From "Life Can Be This Good" with permission of Red Wheel/Weiser.

As a child, did you ever have trouble fitting in? If not, do you remember the kid who did? The look on her face? The way he shifted back and forth on the balls of his feet?

I thought about that today when my friend Karen told me about her daughter changing schools because, as one administrator told her, "Your daughter doesn't fit the profile of the kind of student we are developing." Which, according to Karen, was a way of saying they didn't want to deal with students who might actually have to struggle a bit.

Her daughter has always done B work. But the school is now billing itself as a college prep institution for the elite and has hired a publicity firm to sell that image. Her daughter made the cardinal sin of pulling a D in math last quarter. Rather than have her take a makeup, hire a tutor, or do extra work, the school prefers she move on where she might "find a better fit."

Karen has shared with me that her daughter, Michelle has always been a little different. More a loner than a joiner. More Janeane Garofalo than Britney Spears. But always cool in her own way. Obviously not the right kind of cool for an elite school.

With trepidation and high hopes, Karen drove her teen to the new high school, wanting badly for Michelle to feel good about the place. At the end of the first day she was surprised to hear her daughter complain that the school was nice enough but the kids were definitely "not cool." Karen's response was classic: "This year, honey, you're going to have to look beyond cool."

Contemplating what it's like for kids to fit in gets me thinking that the same holds true for grown-ups. Some of us never quite get our footing in the adult world. We are tentative about choices, inhibited when it comes to social settings, unsure of developing or committing to relationships. It's as if everyone else passed the test and got their license to operate in the adult world, and we're still trying to read the instruction manual.

And if this description doesn't fit us personally, perhaps it describes a friend, a relative, or someone we're interested in, a colleague or possible mate in whose potential we believe.

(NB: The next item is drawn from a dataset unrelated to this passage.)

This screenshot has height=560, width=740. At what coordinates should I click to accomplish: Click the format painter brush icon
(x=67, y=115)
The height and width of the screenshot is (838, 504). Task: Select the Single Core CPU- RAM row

It's one thing to deal with fitting in while navigating the waters of adolescence. That's a time for figuring out your place among your peers or slowly learning which in the array of choices feels right. It's a time of developing and, for many, a period of growth and shaping that gives way to maturity and responsibility. When you are working to fit in as a grown-up, you carry with you years of attitudes and habits that have taken root and can prove more challenging to adjust. But not impossible, by any means. We are all works in progress.

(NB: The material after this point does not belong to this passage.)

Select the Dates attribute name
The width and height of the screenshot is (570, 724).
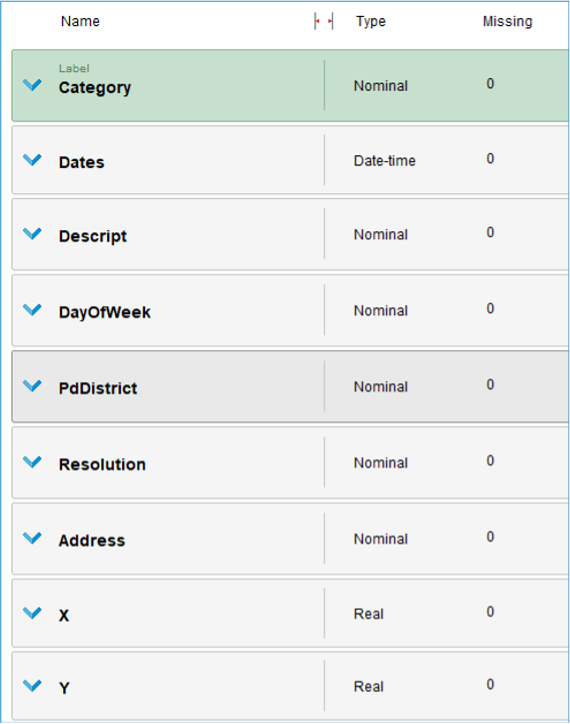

The trick to overcoming what may appear to be overwhelming obstacles of insecurity, awkwardness, and fear of choices is to reframe the challenge. People speak of the quest for healthy relationships, meaningful jobs, or successful life choices on romance or pursuing a job because they think all their ducks are not lined up in a row. But the "perfect fit," like the "perfect mate" or the "perfect job," is a myth out there alongside "weight loss guaranteed" and "one size fits all."

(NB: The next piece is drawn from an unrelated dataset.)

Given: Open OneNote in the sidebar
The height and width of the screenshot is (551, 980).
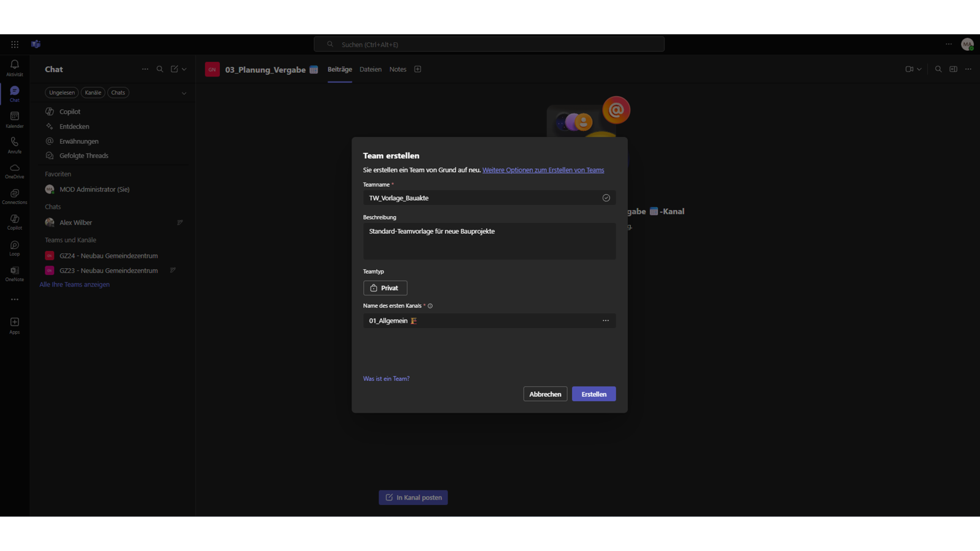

The challenge is not how to find perfection or discover where exactly each of us fits in to this world. The challenge, instead, is to see how what we have to offer the world is indispensable, an individual contribution we alone can make.

The question is not how we fit in but rather how we make the world more fit - more truthful, more filled with the poetry of personhood, including ours. Some of us are apprehensive about making so personal a contribution, as if it were a power we dare not wield. As Marianne Williamson has stated so beautifully in her book A Return to Love, "Our deepest fear is not that we are inadequate. Our deepest fear is that we are powerful beyond measure."

And so, just as Karen was forced to find a new path for her daughter, and just as Michelle was admonished to "look beyond cool," we who would make the journey to a new setting must reframe the route we are to take. It is a journey within, a path to understanding our own uniqueness and spiritual power. Ralph Waldo Emerson said, "The only thing of value in the world is an active soul." So, let's begin there. And as with every journey, the toughest part is the first step.

In our quest to make the world more fit, more complete and soulful, we begin by stepping into our own soul, appreciating the gifts of our particular perspective. We rejoice in the way we value a piece of art or can learn different languages. We revel in the kinds of words that move us, the movies that get us thinking, the people who touch our hearts.

We begin by stepping into our soul's truth, finding out how our actions can be more in step with our beliefs. Taking time to marinate in the goodness we find there. Determining how this quality might emanate from us, imbuing our daily lives with an aura of meaning.

This stepping into may lead us to change course. If so, it is cause for celebration. By reframing the challenge before us as seeking, not perfection, but illumination, we alter our approach to living. And as Thich Nhat Hanh observes, "If we don't change our daily lives, we cannot change the world."

Now that kind of change is beyond cool.